-- Exercise requirements --
List each line of the data that holds the word "will".
Top of Data to process
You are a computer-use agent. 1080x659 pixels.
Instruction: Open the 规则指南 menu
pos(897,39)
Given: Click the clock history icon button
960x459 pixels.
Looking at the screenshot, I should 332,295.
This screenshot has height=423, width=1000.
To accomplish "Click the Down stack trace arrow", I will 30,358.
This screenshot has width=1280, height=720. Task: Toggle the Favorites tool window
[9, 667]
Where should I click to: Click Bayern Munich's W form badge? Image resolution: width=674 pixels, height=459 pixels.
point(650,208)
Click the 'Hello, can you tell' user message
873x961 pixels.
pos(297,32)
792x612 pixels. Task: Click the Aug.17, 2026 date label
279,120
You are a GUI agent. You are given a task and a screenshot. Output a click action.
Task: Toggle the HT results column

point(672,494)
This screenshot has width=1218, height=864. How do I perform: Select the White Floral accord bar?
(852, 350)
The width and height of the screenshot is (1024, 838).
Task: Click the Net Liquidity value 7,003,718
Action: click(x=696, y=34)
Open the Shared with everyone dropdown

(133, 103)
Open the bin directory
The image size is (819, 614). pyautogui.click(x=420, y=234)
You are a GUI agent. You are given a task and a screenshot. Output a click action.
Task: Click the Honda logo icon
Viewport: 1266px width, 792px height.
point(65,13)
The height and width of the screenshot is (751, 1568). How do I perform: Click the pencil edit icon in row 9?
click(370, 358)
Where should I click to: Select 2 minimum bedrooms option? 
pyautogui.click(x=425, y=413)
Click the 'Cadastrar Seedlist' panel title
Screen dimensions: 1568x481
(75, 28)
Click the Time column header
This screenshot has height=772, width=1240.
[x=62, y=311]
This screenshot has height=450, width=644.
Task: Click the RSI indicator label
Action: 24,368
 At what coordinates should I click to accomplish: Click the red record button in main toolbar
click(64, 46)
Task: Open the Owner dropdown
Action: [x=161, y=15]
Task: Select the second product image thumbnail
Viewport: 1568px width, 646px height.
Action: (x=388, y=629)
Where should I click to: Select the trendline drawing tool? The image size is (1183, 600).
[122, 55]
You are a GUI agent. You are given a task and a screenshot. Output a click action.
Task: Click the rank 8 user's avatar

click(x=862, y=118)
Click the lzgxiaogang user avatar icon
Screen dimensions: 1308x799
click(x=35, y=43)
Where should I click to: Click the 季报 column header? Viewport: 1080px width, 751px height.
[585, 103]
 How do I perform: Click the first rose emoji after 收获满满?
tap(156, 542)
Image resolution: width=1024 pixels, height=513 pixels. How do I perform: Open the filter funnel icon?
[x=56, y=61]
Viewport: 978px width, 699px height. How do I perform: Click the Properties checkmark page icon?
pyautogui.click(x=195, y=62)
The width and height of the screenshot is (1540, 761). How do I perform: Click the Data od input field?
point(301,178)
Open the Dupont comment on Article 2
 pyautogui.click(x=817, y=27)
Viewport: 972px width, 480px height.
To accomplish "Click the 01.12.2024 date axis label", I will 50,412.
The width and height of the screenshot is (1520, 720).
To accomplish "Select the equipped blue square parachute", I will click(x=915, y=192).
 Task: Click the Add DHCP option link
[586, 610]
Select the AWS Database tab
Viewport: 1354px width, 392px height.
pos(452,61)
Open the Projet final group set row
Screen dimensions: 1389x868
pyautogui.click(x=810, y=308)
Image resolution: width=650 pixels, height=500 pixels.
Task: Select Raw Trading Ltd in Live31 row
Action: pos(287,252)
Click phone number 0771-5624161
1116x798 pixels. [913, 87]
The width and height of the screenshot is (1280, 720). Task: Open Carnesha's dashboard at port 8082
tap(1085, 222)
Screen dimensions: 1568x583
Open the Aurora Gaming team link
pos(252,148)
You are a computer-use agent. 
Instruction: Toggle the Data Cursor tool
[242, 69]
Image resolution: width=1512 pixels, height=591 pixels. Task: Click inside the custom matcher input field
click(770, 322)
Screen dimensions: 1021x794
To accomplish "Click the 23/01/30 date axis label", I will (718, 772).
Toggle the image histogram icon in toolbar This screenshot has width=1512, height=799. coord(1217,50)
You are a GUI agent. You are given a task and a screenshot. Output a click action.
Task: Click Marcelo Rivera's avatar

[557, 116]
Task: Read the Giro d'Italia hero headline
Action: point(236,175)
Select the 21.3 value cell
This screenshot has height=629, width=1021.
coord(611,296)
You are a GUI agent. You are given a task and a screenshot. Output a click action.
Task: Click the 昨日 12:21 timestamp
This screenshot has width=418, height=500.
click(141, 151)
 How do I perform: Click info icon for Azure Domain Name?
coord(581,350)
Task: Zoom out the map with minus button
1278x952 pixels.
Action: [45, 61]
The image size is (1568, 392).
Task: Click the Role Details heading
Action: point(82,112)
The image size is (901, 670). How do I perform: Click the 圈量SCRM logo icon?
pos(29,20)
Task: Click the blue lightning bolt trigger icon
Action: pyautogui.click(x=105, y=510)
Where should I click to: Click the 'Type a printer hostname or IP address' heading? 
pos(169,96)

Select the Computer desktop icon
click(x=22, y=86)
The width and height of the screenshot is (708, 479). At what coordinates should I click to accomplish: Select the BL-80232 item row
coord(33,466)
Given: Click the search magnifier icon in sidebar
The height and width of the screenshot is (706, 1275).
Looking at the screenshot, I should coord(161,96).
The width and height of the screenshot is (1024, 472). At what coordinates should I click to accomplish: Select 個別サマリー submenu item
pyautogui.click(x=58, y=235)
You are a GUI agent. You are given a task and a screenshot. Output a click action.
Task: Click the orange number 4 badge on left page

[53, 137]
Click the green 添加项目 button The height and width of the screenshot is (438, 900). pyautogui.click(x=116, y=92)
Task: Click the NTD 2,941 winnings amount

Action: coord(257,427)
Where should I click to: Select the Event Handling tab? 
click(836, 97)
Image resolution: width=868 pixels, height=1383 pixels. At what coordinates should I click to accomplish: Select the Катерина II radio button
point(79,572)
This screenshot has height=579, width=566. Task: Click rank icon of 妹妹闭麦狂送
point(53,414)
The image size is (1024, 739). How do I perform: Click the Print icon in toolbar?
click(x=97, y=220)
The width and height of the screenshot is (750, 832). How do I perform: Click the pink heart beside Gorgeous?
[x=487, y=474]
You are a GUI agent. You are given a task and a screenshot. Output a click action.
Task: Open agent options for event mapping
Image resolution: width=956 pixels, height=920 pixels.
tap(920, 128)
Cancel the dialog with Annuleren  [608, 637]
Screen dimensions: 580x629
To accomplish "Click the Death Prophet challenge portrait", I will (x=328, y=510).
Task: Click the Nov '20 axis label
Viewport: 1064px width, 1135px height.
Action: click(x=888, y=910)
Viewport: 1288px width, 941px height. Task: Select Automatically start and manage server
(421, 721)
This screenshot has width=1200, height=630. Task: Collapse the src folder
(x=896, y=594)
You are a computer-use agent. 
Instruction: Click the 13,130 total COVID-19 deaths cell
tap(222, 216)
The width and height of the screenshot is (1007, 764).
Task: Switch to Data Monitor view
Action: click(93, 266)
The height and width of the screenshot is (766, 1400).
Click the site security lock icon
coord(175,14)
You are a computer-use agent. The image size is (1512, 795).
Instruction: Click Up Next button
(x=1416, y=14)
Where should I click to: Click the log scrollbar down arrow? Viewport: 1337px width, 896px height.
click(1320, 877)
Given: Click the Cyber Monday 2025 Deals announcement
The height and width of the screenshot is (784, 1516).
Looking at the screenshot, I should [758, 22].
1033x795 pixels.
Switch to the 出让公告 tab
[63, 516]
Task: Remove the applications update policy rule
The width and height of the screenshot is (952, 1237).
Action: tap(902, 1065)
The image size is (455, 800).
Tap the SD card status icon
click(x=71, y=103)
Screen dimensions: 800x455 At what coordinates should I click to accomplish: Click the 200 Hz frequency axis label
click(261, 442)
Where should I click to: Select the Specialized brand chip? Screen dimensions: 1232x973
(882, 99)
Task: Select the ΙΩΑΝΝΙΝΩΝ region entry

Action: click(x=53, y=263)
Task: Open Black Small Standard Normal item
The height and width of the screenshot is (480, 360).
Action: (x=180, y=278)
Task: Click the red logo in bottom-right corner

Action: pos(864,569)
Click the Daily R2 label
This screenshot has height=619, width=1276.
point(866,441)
Bottom of Data to process
-- Completed exercise --
To accomplish "Click the Down stack trace arrow", I will 30,358.
To accomplish "Click the 01.12.2024 date axis label", I will 50,412.
To accomplish "Select the equipped blue square parachute", I will click(x=915, y=192).
To accomplish "Click the 23/01/30 date axis label", I will (718, 772).
To accomplish "Click the Death Prophet challenge portrait", I will (x=328, y=510).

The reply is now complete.